ペルー:政治アナリスト、社会争議を誘発するネットワークの存在を警告

 2023年4月25日付け現地報道によると、ペルー鉱業技師協会(IIMP)主催のイベント「PERUMINへ向けて」で講演したArenas政治アナリスト兼リサーチャーは、鉱山操業やプロジェクト開発に影響を与える社会争議は、正当な要求に基づく争議と、このような争議を利用して脅迫や暴力行為に及ぶ争議に区別されると述べた。
 また後者の争議は主にペルー南部で活動する顧問や弁護士による複数のネットワークが扇動しており、これらネットワークはイデオロギー的な性格を帯びたものや脅迫による経済的見返りを目的とするものがあり、相互に連携しマスメディアとも繋がりを持っていると述べた。またこれら組織が扇動する争議は、多くの場合、正当な要求から始まった後脅迫に変わり、企業との合意は都合が悪いため決して合意に至らないと述べた。

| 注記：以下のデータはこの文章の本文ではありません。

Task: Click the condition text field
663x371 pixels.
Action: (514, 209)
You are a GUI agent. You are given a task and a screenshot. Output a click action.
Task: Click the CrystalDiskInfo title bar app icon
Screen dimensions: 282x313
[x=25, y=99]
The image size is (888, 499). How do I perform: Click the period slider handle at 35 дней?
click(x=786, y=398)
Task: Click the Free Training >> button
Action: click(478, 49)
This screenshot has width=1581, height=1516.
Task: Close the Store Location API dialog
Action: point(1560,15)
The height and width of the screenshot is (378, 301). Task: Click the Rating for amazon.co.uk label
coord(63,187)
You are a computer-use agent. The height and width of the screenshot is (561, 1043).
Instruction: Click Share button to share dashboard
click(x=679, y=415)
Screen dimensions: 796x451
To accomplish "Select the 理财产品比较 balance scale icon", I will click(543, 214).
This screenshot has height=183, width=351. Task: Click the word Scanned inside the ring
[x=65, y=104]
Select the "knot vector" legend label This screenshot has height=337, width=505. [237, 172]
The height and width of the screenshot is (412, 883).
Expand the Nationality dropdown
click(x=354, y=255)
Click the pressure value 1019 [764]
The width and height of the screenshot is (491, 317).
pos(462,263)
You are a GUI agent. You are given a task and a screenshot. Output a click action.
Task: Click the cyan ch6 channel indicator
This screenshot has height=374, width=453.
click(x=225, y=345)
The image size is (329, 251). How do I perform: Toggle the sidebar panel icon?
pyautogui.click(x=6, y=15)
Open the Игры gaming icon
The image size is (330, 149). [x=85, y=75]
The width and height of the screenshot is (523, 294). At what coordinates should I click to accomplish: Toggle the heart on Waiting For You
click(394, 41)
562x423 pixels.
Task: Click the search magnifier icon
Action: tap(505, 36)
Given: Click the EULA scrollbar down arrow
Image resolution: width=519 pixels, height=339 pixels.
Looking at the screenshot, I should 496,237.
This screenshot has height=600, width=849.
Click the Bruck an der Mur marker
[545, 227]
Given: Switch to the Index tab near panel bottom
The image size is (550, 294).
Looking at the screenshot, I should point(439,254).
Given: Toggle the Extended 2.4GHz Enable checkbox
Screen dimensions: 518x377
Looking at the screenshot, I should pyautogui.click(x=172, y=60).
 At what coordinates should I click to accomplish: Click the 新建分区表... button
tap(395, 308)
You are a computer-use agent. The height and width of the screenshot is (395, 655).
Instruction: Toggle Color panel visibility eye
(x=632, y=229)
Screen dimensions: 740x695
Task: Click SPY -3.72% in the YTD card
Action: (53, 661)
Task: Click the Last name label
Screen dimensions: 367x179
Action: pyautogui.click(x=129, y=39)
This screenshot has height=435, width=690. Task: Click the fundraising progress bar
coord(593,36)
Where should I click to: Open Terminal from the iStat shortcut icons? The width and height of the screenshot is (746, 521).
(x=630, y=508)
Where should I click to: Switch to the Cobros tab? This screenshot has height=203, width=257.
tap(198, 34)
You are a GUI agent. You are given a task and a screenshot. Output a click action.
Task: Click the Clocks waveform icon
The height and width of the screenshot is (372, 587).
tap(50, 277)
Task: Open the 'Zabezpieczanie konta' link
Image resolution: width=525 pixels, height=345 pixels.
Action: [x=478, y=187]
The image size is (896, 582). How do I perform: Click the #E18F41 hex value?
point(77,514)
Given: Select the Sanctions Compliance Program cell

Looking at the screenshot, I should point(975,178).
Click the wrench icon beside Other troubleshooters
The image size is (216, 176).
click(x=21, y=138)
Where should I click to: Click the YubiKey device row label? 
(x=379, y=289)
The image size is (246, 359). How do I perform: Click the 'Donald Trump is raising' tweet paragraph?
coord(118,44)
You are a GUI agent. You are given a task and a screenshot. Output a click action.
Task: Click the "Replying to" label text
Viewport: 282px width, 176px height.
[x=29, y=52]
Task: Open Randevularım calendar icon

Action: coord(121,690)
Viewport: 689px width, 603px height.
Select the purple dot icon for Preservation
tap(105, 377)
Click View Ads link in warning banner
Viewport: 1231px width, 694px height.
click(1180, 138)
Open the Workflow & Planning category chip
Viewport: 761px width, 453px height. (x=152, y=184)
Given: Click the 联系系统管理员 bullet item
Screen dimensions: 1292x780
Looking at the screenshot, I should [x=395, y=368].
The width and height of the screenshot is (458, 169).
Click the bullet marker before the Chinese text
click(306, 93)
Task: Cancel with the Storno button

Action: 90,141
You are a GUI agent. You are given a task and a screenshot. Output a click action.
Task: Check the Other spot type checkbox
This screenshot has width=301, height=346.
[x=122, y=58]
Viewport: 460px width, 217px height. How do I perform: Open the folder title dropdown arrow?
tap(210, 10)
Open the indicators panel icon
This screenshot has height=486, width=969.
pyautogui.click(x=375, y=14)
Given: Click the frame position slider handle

 さらにこれらの争議では、まず何らかの要求表明後に政治問題化され、ソーシャルメディア等で拡散後、政府・企業・コミュニティ間の交渉中に道路封鎖等の実力行使が行われ、メディアの偏向報道により弱者(コミュニティ)対強者(企業や政府)のイメージ形成が行われているほか、応急措置的な合意が形成されるものの数か月内に新たな要求が同一又は異なるコミュニティで表明されることになると説明した。
 その上で、解決策として市民オンブズマンが社会争議レポートの手法を改善して争議当事者の利害分析を行うこと、下記に示される主要ネットワークの動向を注視すること、(環境や社会が受益する)近代的鉱業の利点について広報を強化すること等を提案した。